Your answer should show every line of the material below that includes "will".

- - - -

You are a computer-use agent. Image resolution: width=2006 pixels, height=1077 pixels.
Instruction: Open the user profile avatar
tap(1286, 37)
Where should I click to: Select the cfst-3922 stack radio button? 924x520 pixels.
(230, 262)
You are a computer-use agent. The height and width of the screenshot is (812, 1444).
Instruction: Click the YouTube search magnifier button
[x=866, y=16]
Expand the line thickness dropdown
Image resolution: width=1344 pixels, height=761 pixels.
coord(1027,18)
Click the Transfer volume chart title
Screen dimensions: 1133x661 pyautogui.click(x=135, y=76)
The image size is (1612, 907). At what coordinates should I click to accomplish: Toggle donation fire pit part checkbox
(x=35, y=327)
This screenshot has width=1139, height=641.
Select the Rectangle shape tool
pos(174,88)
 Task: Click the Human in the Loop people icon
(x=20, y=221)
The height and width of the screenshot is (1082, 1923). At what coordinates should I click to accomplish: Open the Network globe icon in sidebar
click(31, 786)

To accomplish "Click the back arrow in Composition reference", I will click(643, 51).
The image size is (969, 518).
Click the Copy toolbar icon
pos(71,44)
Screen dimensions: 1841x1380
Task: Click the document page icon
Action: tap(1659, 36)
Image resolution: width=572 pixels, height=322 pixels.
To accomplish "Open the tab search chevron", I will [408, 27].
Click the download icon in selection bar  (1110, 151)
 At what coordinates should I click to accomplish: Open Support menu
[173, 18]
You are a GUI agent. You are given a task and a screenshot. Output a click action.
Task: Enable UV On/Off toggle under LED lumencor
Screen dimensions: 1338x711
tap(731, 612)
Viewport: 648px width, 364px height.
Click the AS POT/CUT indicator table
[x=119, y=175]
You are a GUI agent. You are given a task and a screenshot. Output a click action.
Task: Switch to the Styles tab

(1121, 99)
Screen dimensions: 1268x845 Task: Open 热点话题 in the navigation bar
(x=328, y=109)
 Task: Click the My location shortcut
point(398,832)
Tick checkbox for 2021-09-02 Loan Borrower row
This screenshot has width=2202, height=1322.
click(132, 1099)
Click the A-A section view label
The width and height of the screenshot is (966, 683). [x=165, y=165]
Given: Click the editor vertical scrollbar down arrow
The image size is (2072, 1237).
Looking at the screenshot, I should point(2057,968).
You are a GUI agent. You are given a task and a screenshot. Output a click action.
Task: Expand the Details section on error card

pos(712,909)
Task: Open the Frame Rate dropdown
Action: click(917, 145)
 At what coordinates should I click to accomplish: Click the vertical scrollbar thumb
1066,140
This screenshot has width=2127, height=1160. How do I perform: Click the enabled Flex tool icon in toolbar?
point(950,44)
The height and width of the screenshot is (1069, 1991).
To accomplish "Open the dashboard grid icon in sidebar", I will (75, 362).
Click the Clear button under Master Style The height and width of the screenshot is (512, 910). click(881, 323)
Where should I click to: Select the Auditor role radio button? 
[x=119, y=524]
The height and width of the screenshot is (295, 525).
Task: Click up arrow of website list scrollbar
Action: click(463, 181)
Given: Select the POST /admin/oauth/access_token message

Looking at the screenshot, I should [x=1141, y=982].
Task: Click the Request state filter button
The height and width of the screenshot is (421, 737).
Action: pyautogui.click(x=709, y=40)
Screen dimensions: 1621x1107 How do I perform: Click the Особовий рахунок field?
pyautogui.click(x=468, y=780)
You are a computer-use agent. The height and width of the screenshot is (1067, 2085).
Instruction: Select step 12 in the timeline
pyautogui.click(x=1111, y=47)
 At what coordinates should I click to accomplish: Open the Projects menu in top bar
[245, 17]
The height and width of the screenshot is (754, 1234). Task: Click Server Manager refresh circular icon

- - - -

> [Exercise solution]:
To accomplish "Click the back arrow in Composition reference", I will click(643, 51).
To accomplish "Open the tab search chevron", I will [408, 27].
To accomplish "Open the dashboard grid icon in sidebar", I will (75, 362).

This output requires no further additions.